What are VPN servers?
VPN servers are essential for the operation of virtual networks. They are used to determine the encryption mechanisms and ensure that the clients' virtual tunnels to the network are properly protected. The VPN server checks user credentials and the requests from the clients. The VPN server also sends the requested data and information back to the user after it has been checked.
You can relatively easily set up VPN servers as software servers under almost any server operating system. Operating systems such as Windows come with their own on-board tools for this purpose, but you can also install an additional server application to start a VPN server. In most cases, however, VPN servers are part of network devices, such as firewalls.
This belongs in VPN server monitoring
VPN server monitoring is always about more than monitoring a single server service. It is important to continually keep an eye on the VPN server's resource requirements. The demand depends on the number and activities of the VPN clients. You must therefore always monitor the hardware load on the server host and adjust this as required.
You can build a good foundation for monitoring the actual VPN servers with the Checkmk agents and monitoring via SNMP or other interfaces.
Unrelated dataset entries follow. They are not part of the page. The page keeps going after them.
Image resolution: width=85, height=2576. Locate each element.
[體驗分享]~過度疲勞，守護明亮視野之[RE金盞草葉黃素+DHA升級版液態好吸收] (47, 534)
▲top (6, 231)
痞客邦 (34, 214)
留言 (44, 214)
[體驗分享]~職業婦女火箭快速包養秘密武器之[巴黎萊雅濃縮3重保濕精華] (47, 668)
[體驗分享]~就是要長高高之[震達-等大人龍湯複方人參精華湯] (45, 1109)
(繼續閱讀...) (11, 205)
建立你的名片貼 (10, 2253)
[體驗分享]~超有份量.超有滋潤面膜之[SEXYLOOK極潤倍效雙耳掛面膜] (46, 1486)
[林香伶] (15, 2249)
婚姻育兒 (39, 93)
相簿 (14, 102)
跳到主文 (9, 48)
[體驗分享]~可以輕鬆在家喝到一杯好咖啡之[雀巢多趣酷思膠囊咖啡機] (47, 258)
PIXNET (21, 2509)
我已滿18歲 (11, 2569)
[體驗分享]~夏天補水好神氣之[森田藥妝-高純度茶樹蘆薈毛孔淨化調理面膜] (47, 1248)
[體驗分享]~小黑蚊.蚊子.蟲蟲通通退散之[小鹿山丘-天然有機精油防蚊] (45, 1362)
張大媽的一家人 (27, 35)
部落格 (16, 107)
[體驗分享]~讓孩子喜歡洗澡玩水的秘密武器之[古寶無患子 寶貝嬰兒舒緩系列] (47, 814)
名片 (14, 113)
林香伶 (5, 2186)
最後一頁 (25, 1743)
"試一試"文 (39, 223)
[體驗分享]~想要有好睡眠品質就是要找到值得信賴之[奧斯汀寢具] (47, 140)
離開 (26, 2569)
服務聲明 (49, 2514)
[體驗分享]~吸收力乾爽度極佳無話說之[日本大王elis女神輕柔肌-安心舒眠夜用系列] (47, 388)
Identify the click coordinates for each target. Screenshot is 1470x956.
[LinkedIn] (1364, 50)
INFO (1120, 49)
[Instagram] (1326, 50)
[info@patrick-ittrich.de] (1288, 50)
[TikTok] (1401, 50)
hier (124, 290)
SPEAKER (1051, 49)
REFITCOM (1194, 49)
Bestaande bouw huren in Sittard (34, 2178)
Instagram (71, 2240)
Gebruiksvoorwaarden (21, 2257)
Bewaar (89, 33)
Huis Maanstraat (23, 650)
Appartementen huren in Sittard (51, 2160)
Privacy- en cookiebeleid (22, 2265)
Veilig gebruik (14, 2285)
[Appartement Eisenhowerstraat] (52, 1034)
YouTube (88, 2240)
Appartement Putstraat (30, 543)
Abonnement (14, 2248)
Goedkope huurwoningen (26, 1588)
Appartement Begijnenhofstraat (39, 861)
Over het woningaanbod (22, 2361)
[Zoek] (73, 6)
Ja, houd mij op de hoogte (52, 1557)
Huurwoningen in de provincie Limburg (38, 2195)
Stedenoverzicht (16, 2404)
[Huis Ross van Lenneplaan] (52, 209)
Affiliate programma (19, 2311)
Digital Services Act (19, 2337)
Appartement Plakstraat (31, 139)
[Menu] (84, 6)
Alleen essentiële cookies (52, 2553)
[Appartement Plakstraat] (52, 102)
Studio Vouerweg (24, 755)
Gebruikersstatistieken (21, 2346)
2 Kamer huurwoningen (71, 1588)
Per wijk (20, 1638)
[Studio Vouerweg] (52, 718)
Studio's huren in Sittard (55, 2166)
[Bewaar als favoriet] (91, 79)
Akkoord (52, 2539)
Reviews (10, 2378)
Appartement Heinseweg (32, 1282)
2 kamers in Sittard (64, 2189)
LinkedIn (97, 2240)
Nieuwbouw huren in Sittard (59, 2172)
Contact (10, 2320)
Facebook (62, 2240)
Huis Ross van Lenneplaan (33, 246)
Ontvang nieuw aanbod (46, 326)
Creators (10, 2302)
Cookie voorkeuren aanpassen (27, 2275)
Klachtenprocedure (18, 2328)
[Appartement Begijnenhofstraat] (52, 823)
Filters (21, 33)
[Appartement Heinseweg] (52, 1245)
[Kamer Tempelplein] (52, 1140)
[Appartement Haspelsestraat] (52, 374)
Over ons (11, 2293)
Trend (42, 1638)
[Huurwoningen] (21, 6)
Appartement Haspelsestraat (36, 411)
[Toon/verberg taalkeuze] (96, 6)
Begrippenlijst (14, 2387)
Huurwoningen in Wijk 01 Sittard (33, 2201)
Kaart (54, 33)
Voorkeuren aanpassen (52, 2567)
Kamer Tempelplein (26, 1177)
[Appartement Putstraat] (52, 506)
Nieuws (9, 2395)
With the agents you keep an eye on the operating system and applications, with SNMP you monitor hardware data. This way of server monitoring is therefore also suitable for the monitoring of VPN servers. In addition to important metrics such as CPU utilization and main memory utilization, you can also keep an eye on the status of the network interfaces.
If the VPN server is part of a firewall, monitoring via agents is often not an option because the firewall manufacturer does not allow agents to be installed. Firewall appliances, however, usually provide monitoring data via SNMP or other interfaces. It is important to keep an eye on these, because the hardware must be sufficiently large. For this reason, VPN server monitoring also includes monitoring your firewalls. This is the only way to ensure the optimal operation of your VPN.
Checkmk comes with numerous integrations for monitoring VPN servers on network devices such as firewalls. Among the 2,000 monitoring integrations are plug-ins for network devices from manufacturers such as Aruba, Cisco, Dell or Linksys, and for firewalls from providers such as Check Point or Palo Alto.
Compared to other types of servers, monitoring the configuration and the network environment is much more important. You should therefore also consider the user's route via the Internet to the VPN server in your network. Make sure that you monitor all components on this route.
Ahead of the actual VPN server, for example, there are other network devices that are under load through use. If your network bandwidth is not sufficient, this slows down the users. In this case, your VPN server may be in the green zone and functioning, but the network will be overloaded, and information will only be distributed slowly. There are many stumbling blocks, especially in the network. You can read more details on this topic in the blog post on VPN monitoring.
In addition, with Checkmk you can take care of bottlenecks and other potential problems before they become a real issue. You can also precisely localize the source of faults and will not be inundated with unnecessary alerts from the monitoring. Thanks to the many available integrations, setting up and even mapping dependencies in Checkmk is no problem.
And if you provide workstations for your employees via virtual desktop infrastructure (VDI), you can also monitor these with Checkmk. Suitable monitoring integrations for Citrix and other remote workplace solutions are available.